**Requirement:** One line at a time, check the entries below for the word "screenshot", and copy each line that has it.

[Record set Boundary: Start]

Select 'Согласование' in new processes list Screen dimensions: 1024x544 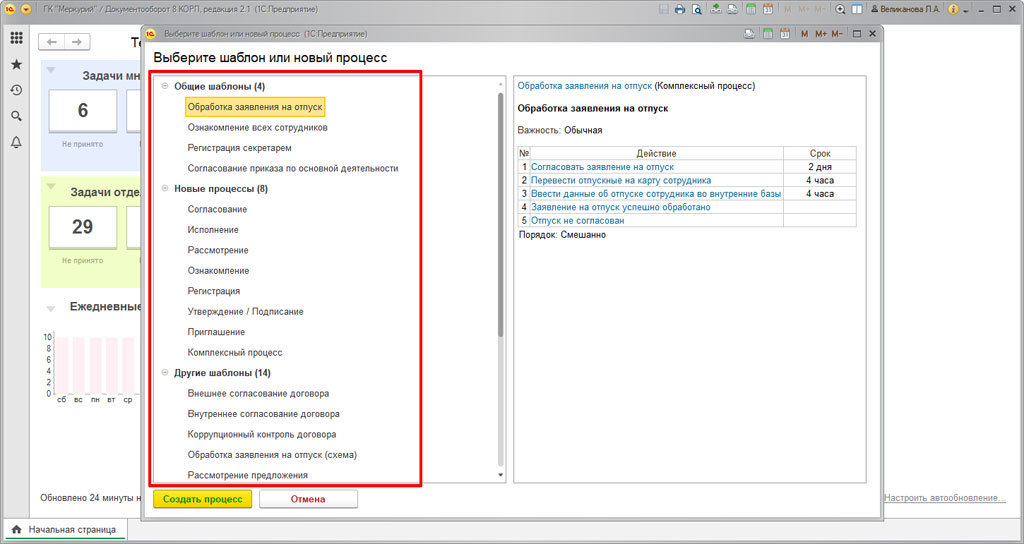tap(217, 209)
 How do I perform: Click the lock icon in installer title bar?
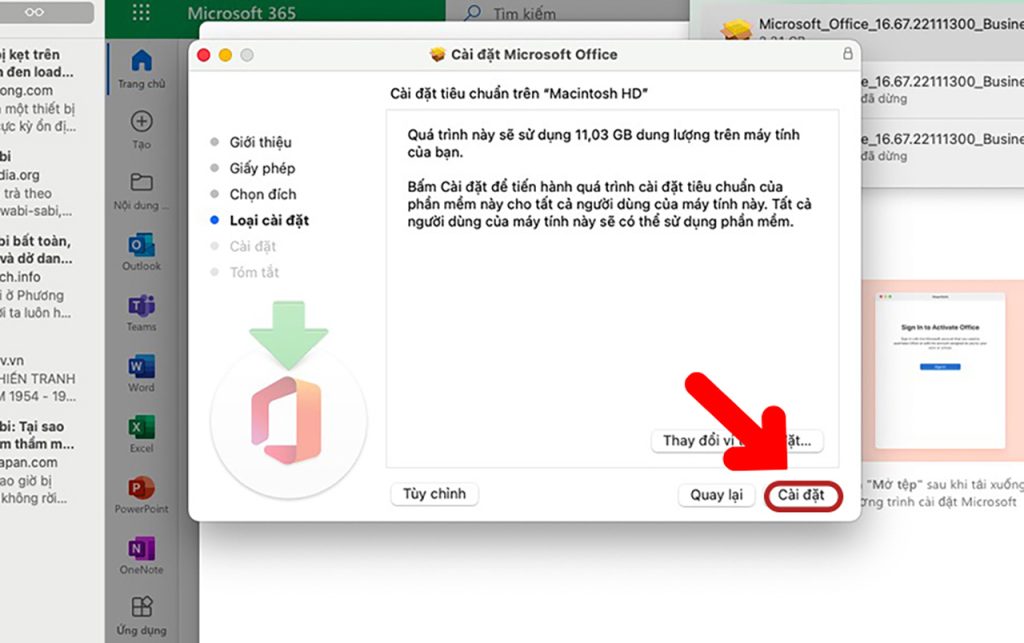pos(847,55)
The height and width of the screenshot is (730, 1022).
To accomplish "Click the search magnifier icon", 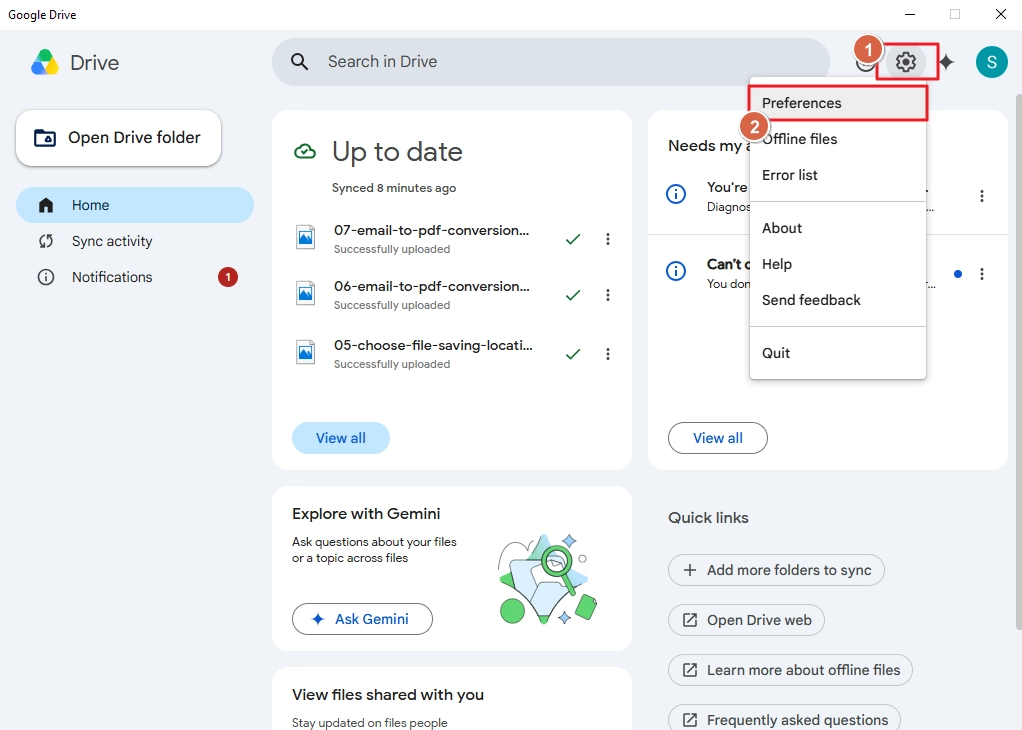I will click(x=299, y=62).
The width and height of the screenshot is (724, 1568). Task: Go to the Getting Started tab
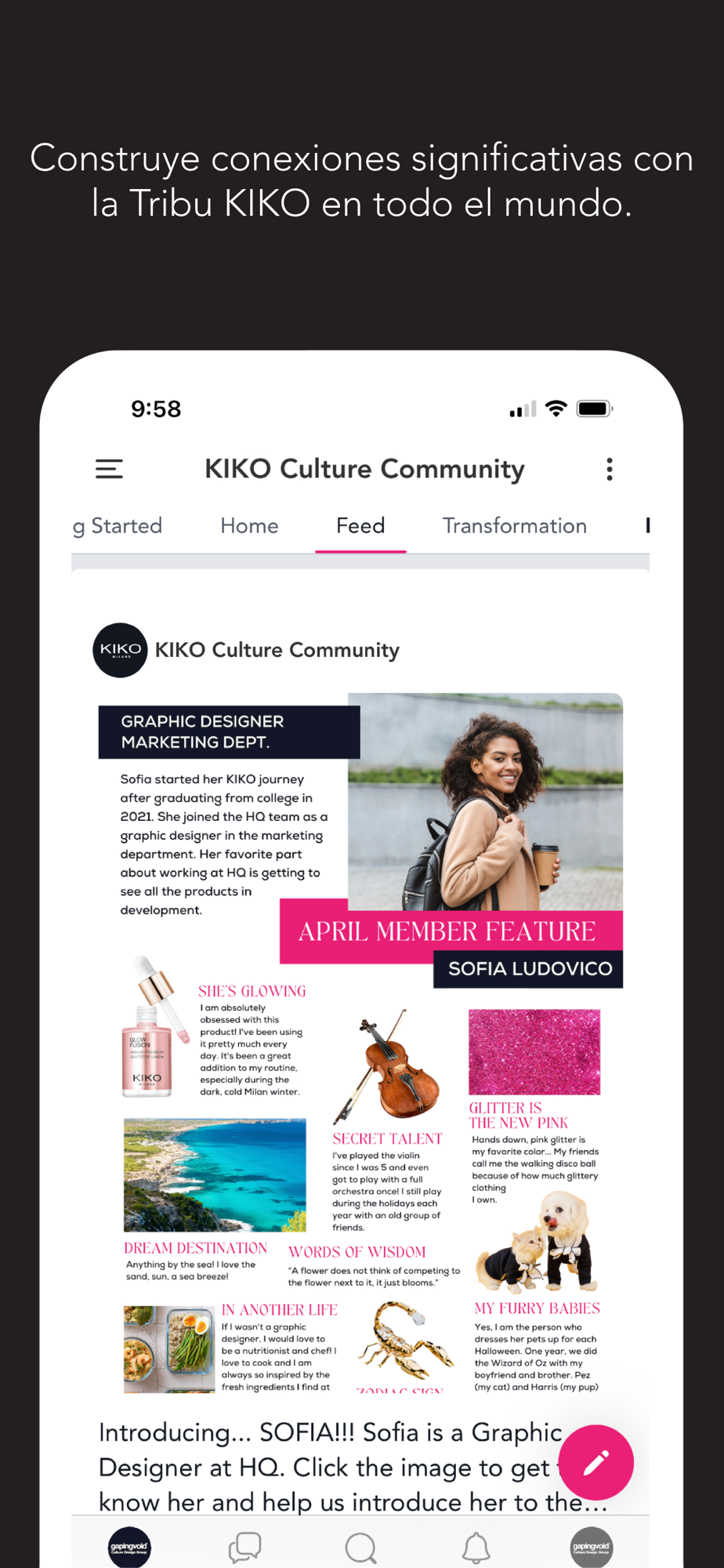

[Record set Boundary: End]

**Your response:**
The height and width of the screenshot is (730, 1022).
The width and height of the screenshot is (724, 1568). Task: Go to the Getting Started tab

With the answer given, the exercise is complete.